Content marketers all have their own ways of doing things, and that’s not necessarily a good thing. Too often, it causes them to do things that really just don’t work out. They aren’t bringing in the kinds of conversion numbers they want to see, and their content isn’t getting ranked highly. They don’t always know why that’s the case, but there are some things they can do in order to make sure more people want to read and share the information they’re putting out to the world.
Know who the audience is – and how they will react.
If you don’t know your audience, you’re going to have trouble. People react as individuals, but there are some predictable reactions across a group, depending on the group. With that in mind, you want to market your content to the right people, and in the right way. The more you understand your audience (i.e. target market), the more you can do that quickly and efficiently, without worrying about whether they’ll like or understand your message. It doesn’t take much to ensure that you’re giving your message to the right audience, so it’s vital to understand that audience and its preferences before you get started.

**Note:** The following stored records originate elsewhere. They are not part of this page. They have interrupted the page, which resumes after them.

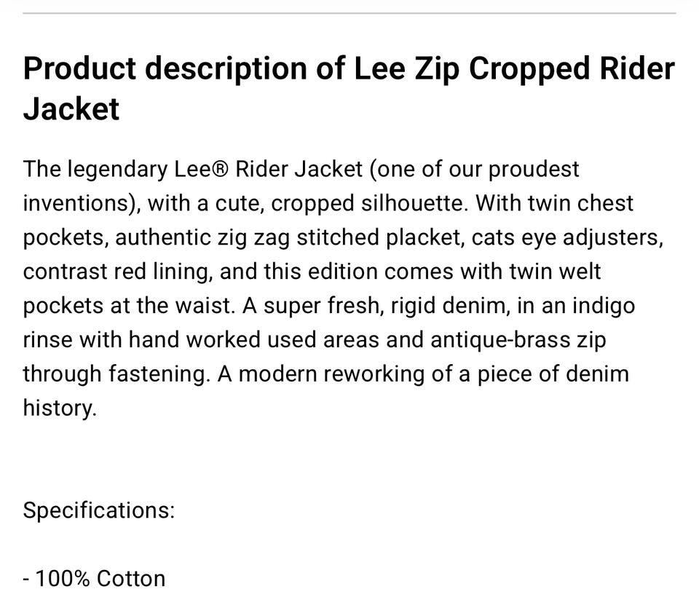Select the "Specifications:" label
The width and height of the screenshot is (699, 616).
98,510
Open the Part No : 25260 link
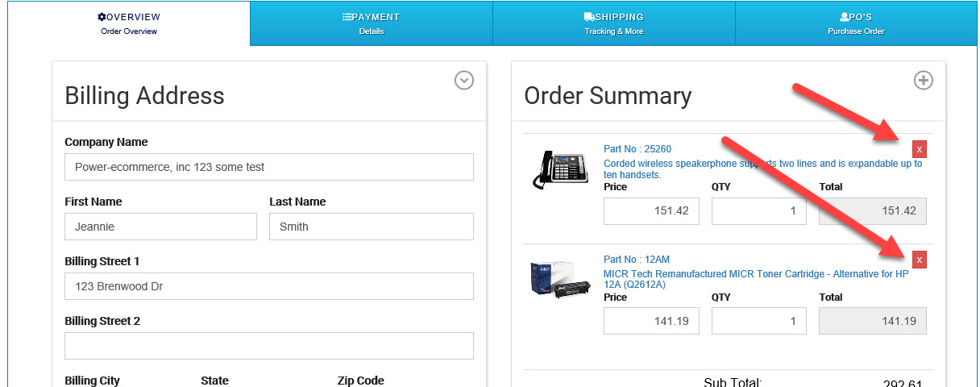The image size is (980, 387). click(x=637, y=149)
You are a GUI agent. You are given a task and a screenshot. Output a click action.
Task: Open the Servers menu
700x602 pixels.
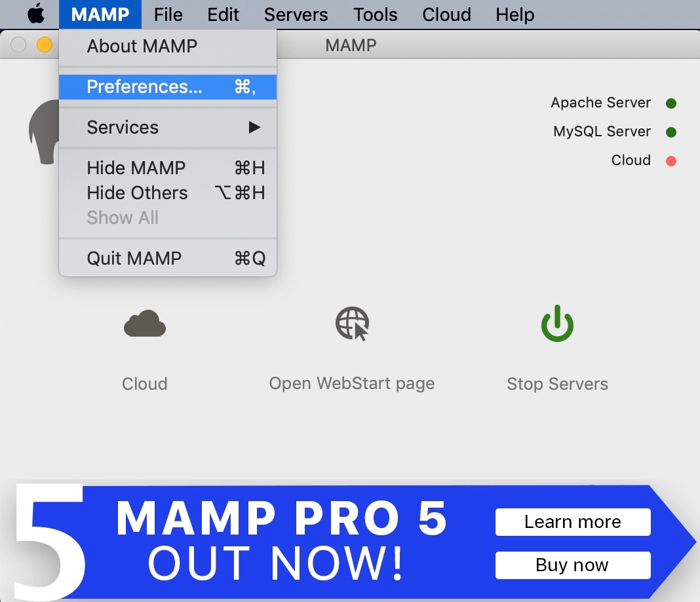point(296,14)
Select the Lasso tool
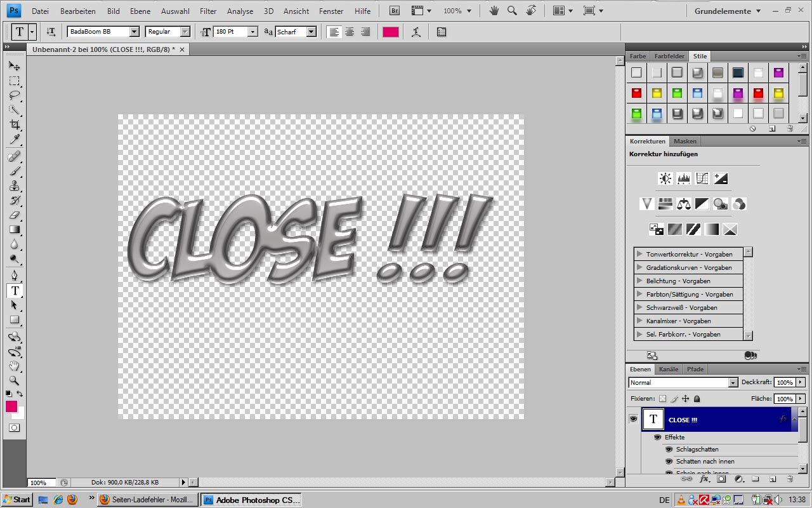Viewport: 812px width, 508px height. coord(14,96)
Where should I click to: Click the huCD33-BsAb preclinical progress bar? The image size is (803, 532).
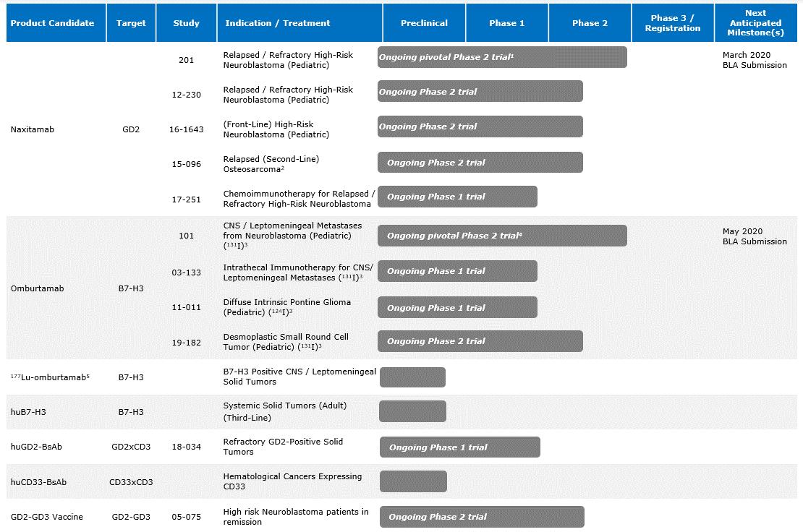413,481
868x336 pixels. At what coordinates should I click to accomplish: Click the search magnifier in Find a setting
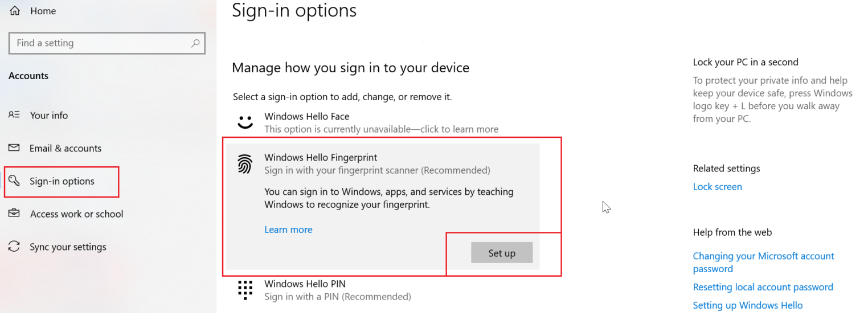[195, 43]
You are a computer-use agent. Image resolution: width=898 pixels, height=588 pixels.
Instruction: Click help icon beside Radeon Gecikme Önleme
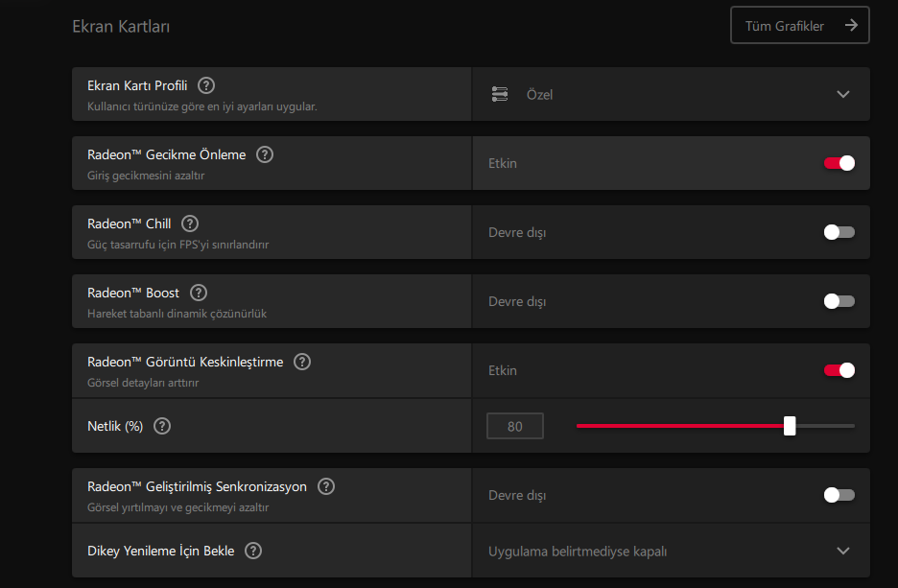pyautogui.click(x=265, y=154)
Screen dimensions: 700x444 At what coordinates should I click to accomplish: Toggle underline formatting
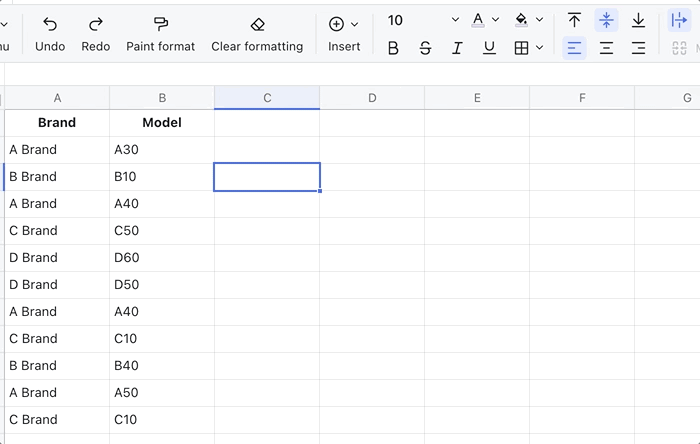(489, 48)
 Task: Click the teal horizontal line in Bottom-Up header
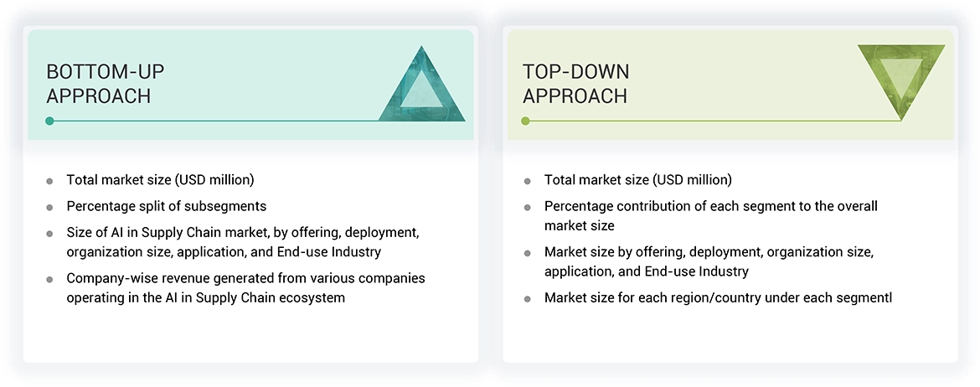209,121
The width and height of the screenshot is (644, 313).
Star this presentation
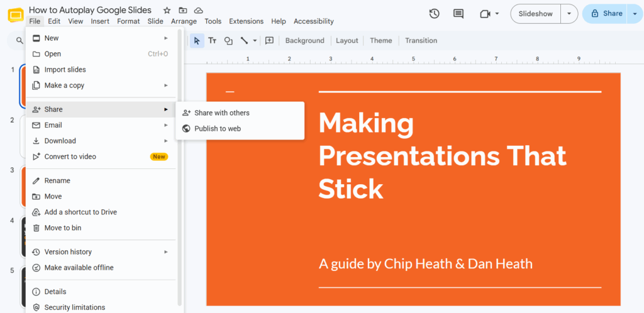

Click bait is not your friend.
Plenty of people create sensational headlines, and those get a lot of clicks. Unfortunately, people do that and then don’t follow through with the actual story. Often, the truth that’s found in the article can be something quite a bit tamer than the headline. That makes people angry and disappointed, and they can feel like they’ve been fooled. That definitely won’t keep them coming back to a particular site, or reading the work of a specific online author. It may be tempting to sensationalize a headline, but be sure your story can really back that up.
Make sure your claims are verifiable.
No matter what claim you’re making, big or small, people should be able to check out what you’ve said for themselves. If they can independently verify what you’ve told them, your popularity will soar, because people will begin to trust you. That trust can lead to a strong relationship with your readers, which can entice them to buy from you, or get them focused on the cause you’re promoting. Whatever you’re trying to get your audience to do, at least some level of trust in you needs to come first.
A headline should get attention, but it should also provide information. People should know the basics of what the story is about, just from looking at the headline. If it’s confusing or just sensational without providing any value, you’re not going to get very far with readers. That’s something you want to avoid, and it’s not that difficult to write a headline that both entices and informs without lying about what people will find when they read the story or article attached.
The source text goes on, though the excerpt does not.